BEGIN

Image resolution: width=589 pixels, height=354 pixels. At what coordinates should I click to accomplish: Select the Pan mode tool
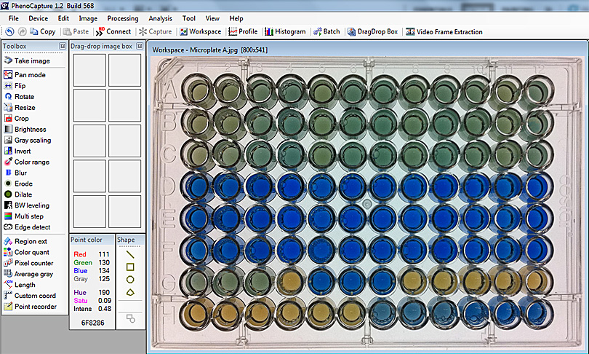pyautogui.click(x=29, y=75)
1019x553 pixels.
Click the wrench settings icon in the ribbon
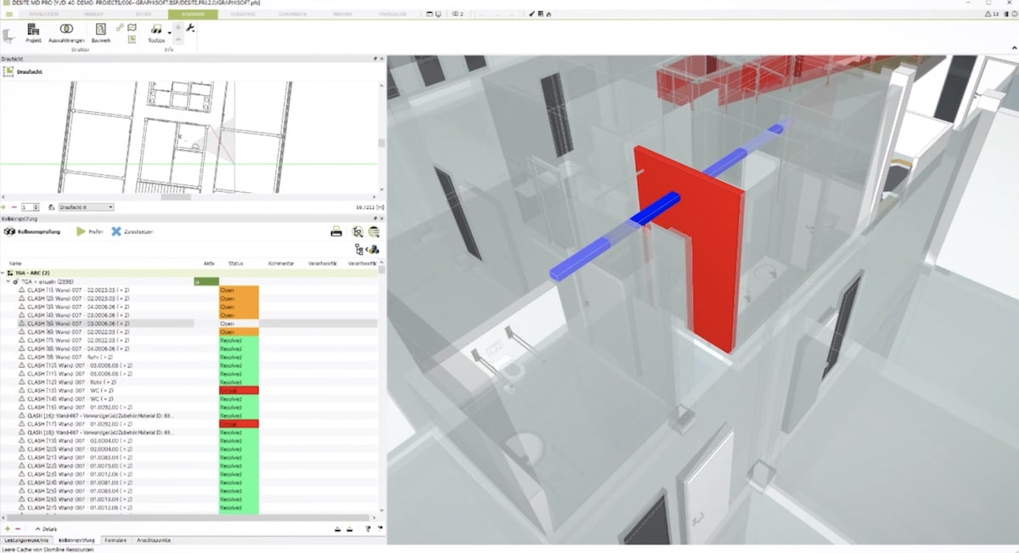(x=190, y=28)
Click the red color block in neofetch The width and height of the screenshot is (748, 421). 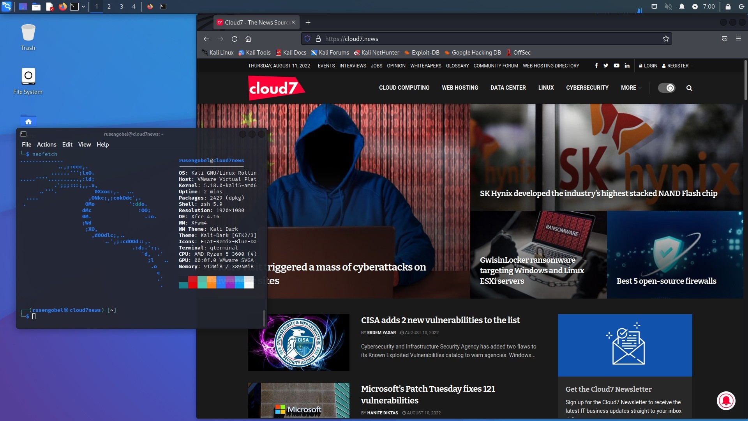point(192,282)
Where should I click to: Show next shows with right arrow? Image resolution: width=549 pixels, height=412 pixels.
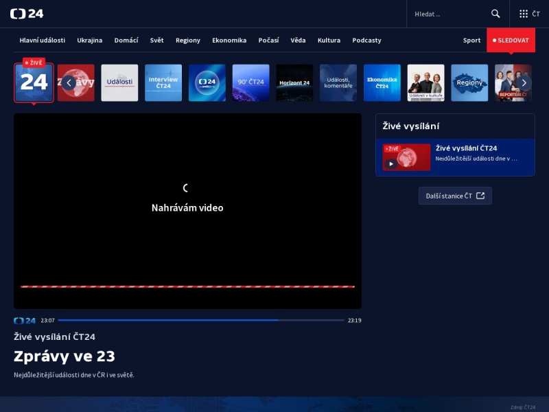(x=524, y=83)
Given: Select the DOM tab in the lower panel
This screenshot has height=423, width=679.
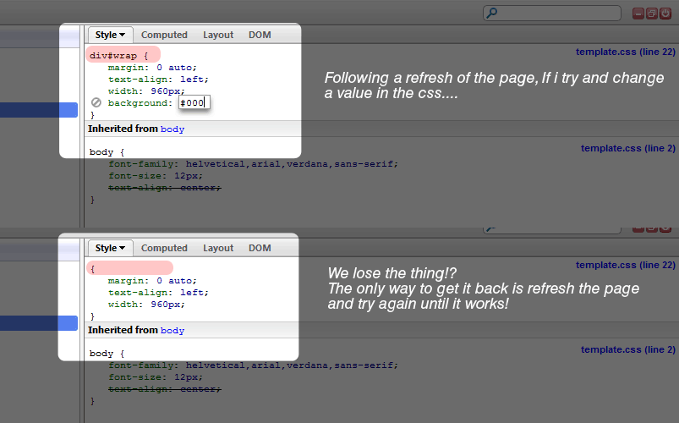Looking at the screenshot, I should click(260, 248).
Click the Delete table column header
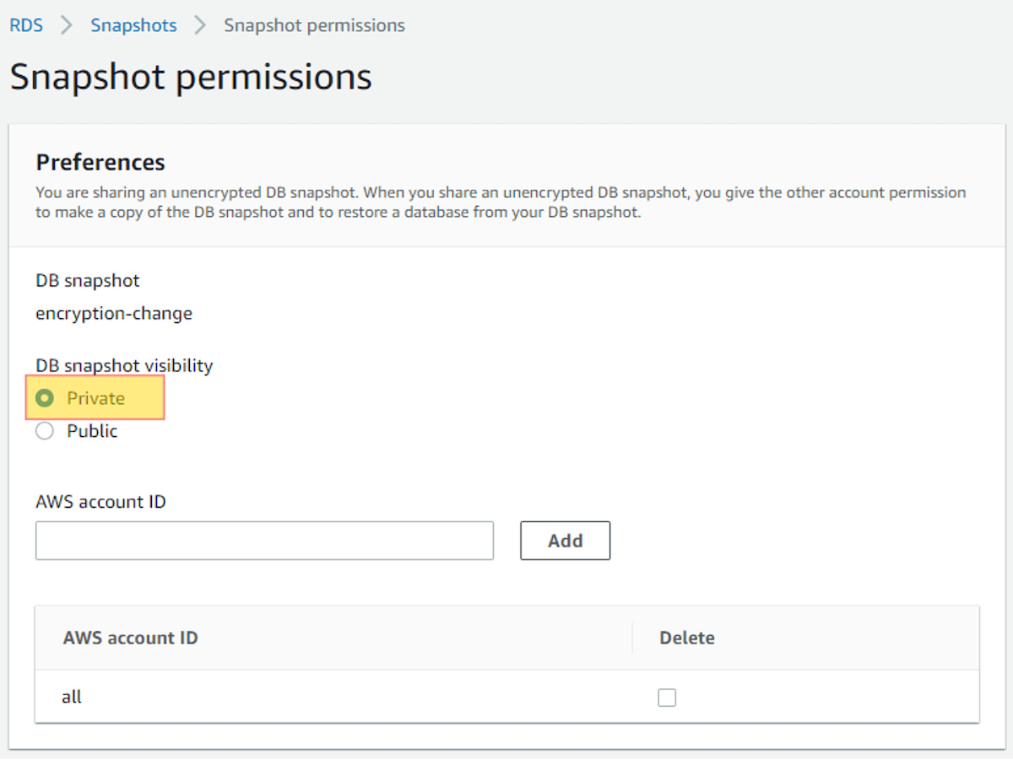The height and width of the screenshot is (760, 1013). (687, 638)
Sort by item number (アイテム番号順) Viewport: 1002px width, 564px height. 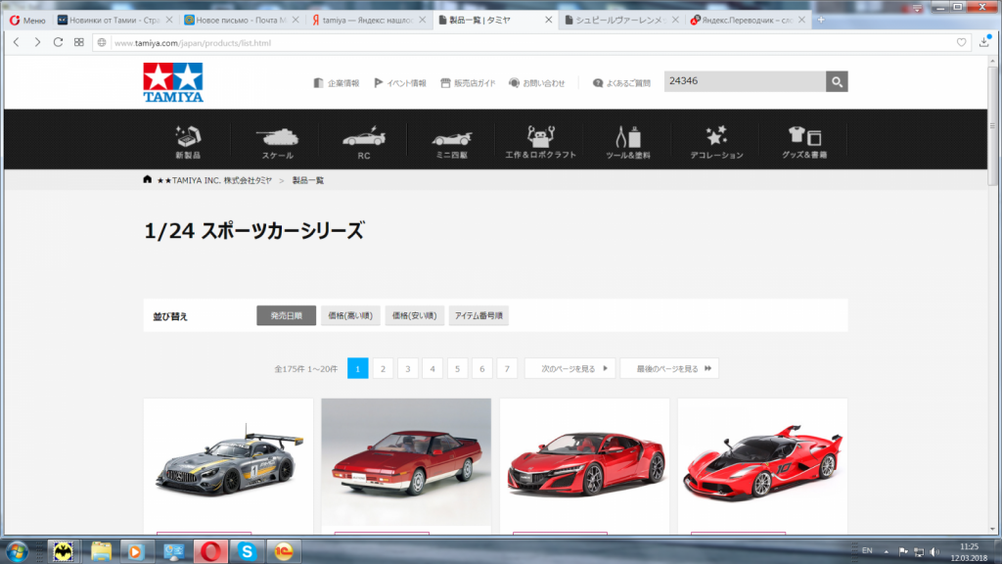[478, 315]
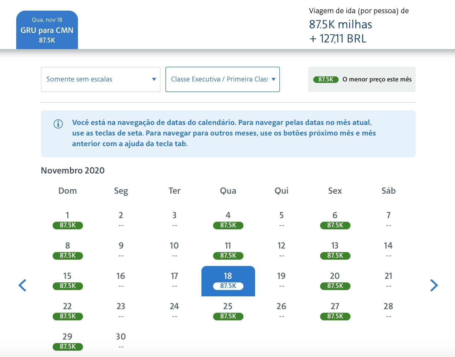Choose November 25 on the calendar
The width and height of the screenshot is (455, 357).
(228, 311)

END

▸ **Written exercise**
How many lines in the rows above contain the word "Image"? Reply with only the number.

▸ **Written solution**
2